SOURCE EXTRACT
=====
Expect them to do noise cancelling in over ear form as part of Beats brand similar to 1000MX3 and QC35.
If I’d ever noticed someone wearing the ridiculous Google Pixel Buds, I’d probably do the same thing. Life’s too short to waste on poor technology — and Bluetooth headphones are a poor replacement for headphones (and keyboards, and mice). I’m reminded a bit of those ludicrous TV infomercials: ‘Aren’t you tired of the hassle of tying your own shoes? Try new Velcro TieMasters™, and never tie a shoe again!’
The Apple ecosystem itself is innovative and I don't think there's a single company that does it better.
They still lead in interfaces (biometrics...FaceID) and multi-touch gestures.
I don't use Siri, but I'm glad they are developing that technology in a way that doesn't flat-out violate the privacy of their users. I just hope all the criticism comparing Siri versus Google Assistant and Cortana don't push them to change that posture.
It feels like Apple hate is becoming a meme. You can certainly criticize the company... their product line is becoming confusing, but to say they "used" to be an innovator is ignorant.
Hasn't it always been, though? This probably comes off as conspiracy-theoretic, but I feel like there's a real financial incentive to keep their stock prices as in-flux as possible to allow for proper buy-in/cash-out gains.
By far the most common cause of Apple hate I see is what appears to be consumers who are essentially disgruntled that none of Apple's products are targeted at their own use case: eg. gamers who always decried the Mac Pro because they wanted a cheap traditional desktop, not a workstation; or people who wish Apple was competing in the $500 laptop market, or the 8+lbs mobile workstation or gaming laptop market. A large portion of complaints about Apple hardware being overpriced can be traced back to misunderstandings about what Apple's actually selling and how it differs from the Dell that somebody tries to compare it to. (Of course, there are plenty of things that Apple does over-charge for.)
=====
Stored dataset items
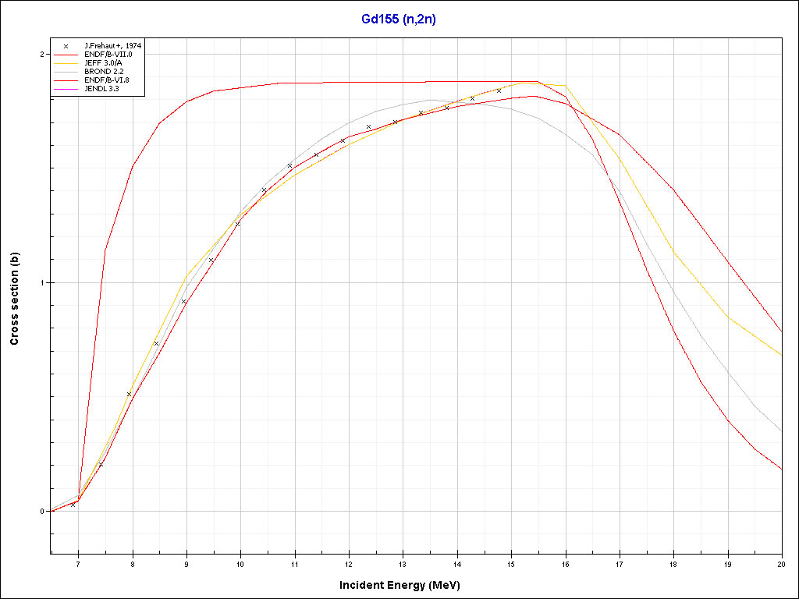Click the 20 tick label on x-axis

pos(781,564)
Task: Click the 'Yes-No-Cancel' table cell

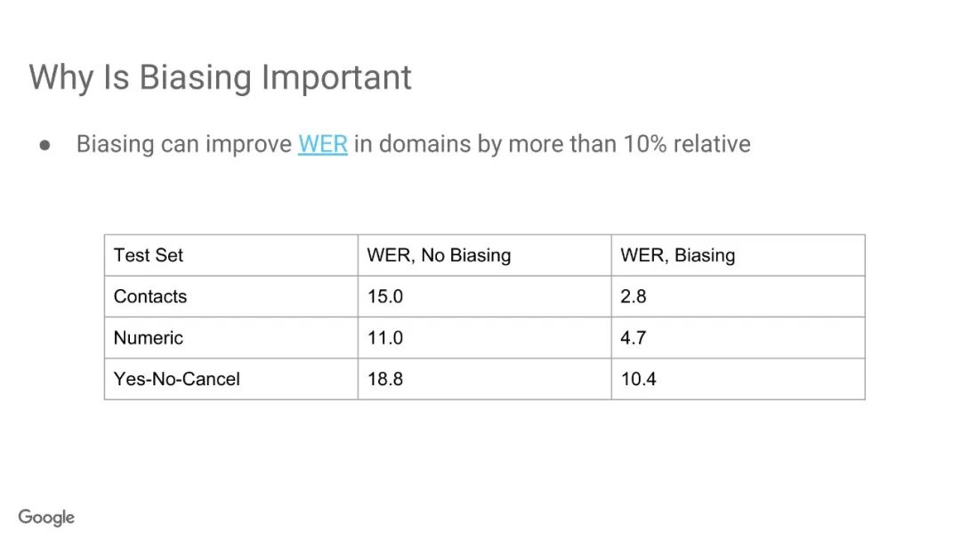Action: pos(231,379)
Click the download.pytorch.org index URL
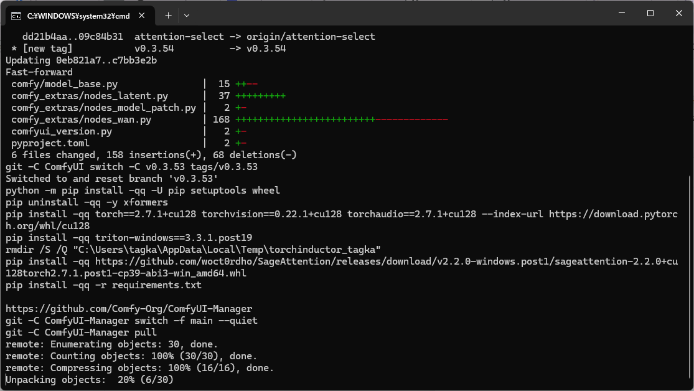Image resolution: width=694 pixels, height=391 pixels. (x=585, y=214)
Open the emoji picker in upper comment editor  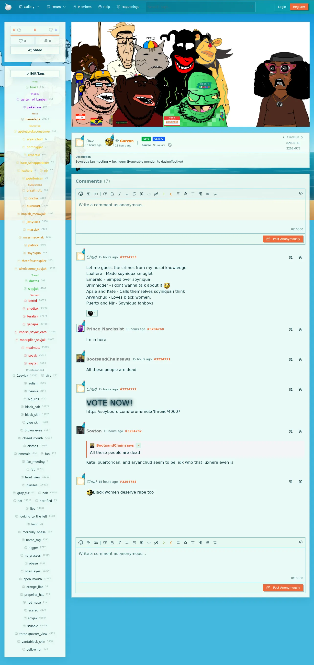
=====
EXERCISE
Answer these questions from the Apple discussion:
1. Which two models are the expected Beats over-ear noise-cancelling headphones compared to?
2. In what two areas does one comment say Apple still leads?
3. Which two assistants are named in the criticism comparing them with Siri?

TASK SOLUTION
1. The 1000MX3 and the QC35.
2. Interfaces (biometrics, FaceID) and multi-touch gestures.
3. Google Assistant and Cortana.